Willem hob sein Glas zu einem Toast und leerte es dann in einem Zuge.

„Willem, übertreib es nicht“, neckte Sophia und fuhr ihm mit den Fingern über die Wange.

„Große Fragen erfordern einen großen Einsatz“, gab er zurück, lachte dann aber.

„Immer zu Scherzen aufgelegt, der gute Willem.“

„Wisst ihr, ich glaube, wir leben in einer gänzlich neuen Zeit, die bald ihr wahres Gesicht zeigen wird. Die Zukunft gehört nicht den Waffen und Kriegen, nicht den Soldaten und Kämpfern, sondern denen, die die neue Kultur heranwachsen lassen, sie verstehen, sie in sich aufnehmen.“

„Willem, welche Kultur ist es, die du siehst?“, fragte ich, während ich an die allumfassende Form dachte, die mich seit langer Zeit beschäftigte. Willem gab dem chinesischen Kellner einen Wink und orderte einen weiteren Drink.

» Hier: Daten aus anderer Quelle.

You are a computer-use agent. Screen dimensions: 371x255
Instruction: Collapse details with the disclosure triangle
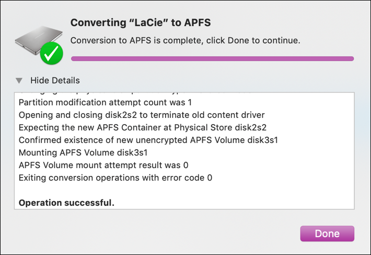(19, 81)
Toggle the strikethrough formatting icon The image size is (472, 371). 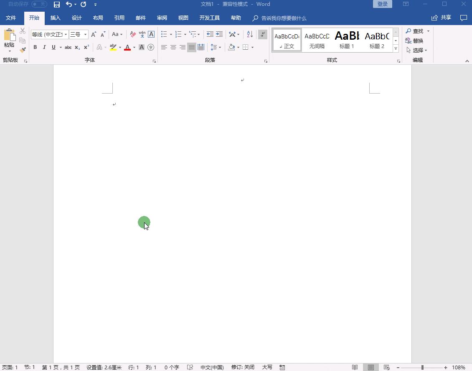(x=68, y=47)
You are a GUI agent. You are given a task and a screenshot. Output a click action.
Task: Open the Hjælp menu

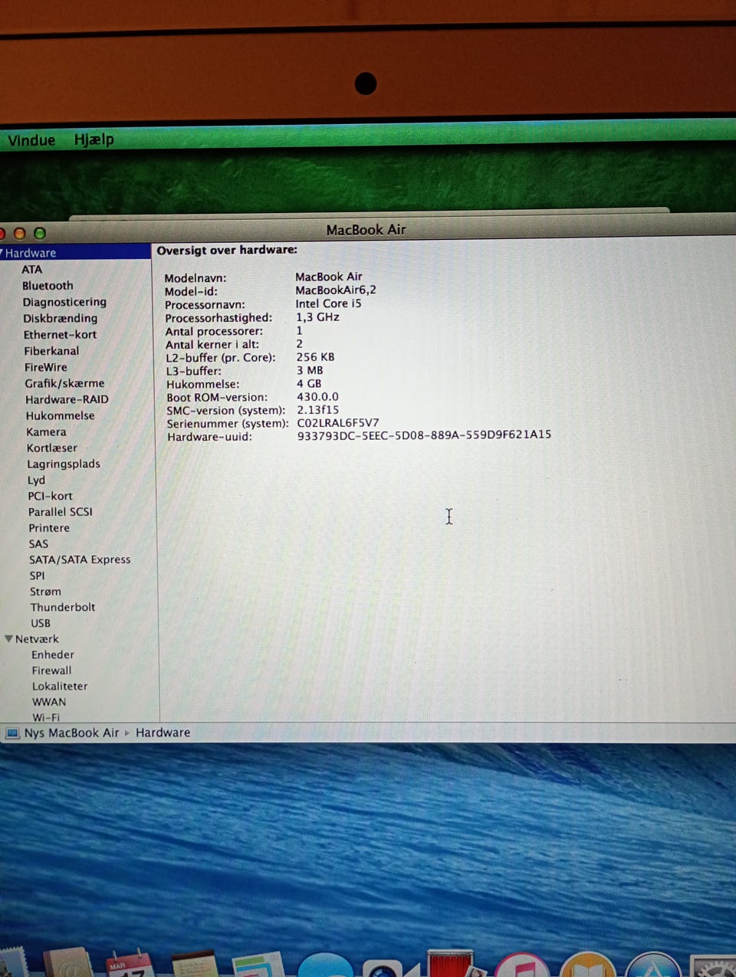(x=94, y=139)
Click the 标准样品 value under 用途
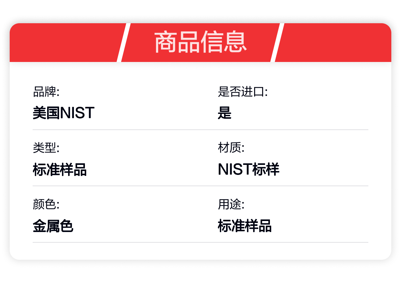 (245, 226)
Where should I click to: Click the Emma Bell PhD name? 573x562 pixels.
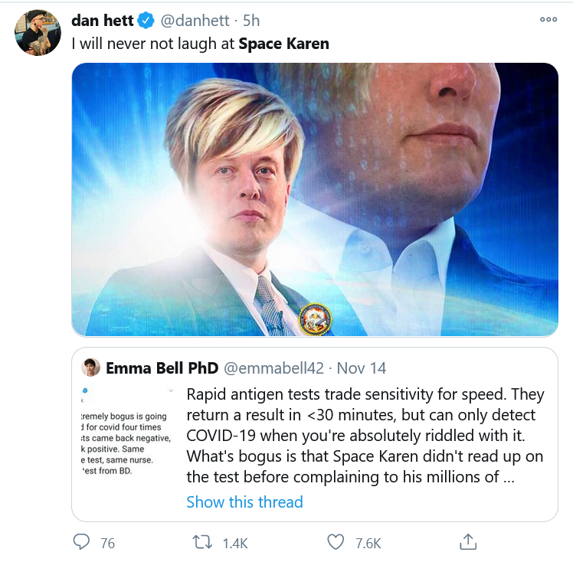[162, 368]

„Mein Freund, es ist eine allumfassende Kultur, ohne Grenzen. Denn wir alle kommen uns immer näher, die einzelnen Völker vermischen sich, gehen ineinander auf.“

„Und wenn die Völker, ihre Identität zu erhalten versuchen?“

„Oh, das werden sie. Natürlich. Und es wird keinen direkten Übergang geben. Und doch werden sie sehen, dass Identität nicht verloren geht, sondern sich neu bildet, neu heranwächst. Eine größere, ungleich dichtere Identität, die alles umfasst, was die menschliche Seele zu bieten hat.“

Willem verstand es geschickt, zwischen mir und Sophia zu vermitteln, das Gespräch langsam von den Barrieren unserer verschiedenen Verhaltensmuster zu befreien. Als sie ein Etui öffnete, das vor ihr auf dem Holz des Tresens lag, kam ich nicht umhin, ihre Finger zu betrachten. Sie waren von ästhetischer Feinheit, zerbrechlich wie die Lederpuppen des wayang. Sophia öffnete das Etui und entnahm dem kleinen Kästchen eine Zigarette, die sie sich von Willem mit einem kunstvoll verzierten Feuerzeug anzünden ließ. Als sie den Rauch zwischen ihren Lippen hervorstieß, musste ich wieder an das wayang kulit denken, die beiden Welten, die es verband. Unsere Blicke trafen sich durch den treibenden Rauch hinweg. Zwei Welten, getrennt durch einen Schirm. Im wayang versinnbildlichte der Schirm die Grenze zwischen der Ebene der Menschen, die eigentlich nur der Schatten der wahren Welt war, und dem alam gaib, dem Schattenreich, das als das wahre Dasein betrachtet wurde. Es war die Heimat der mächtigen Geister, Dämonen und edler Gestalten, wie die heldenhaften pandawa und ihre Diener. War es möglich, den Schirm zu durchqueren, auf die andere Seite zu gelangen? Und wenn es möglich war, wer wäre ich, wenn ich die andere Seite betreten hätte? Noch länger ich selbst, oder würde ich wie ein Fremder auf mich selbst herabblicken, auf mein Wesen, das auf der anderen Seite verblieben war? Und würde ich jemals zurückfinden? Zurück wollen?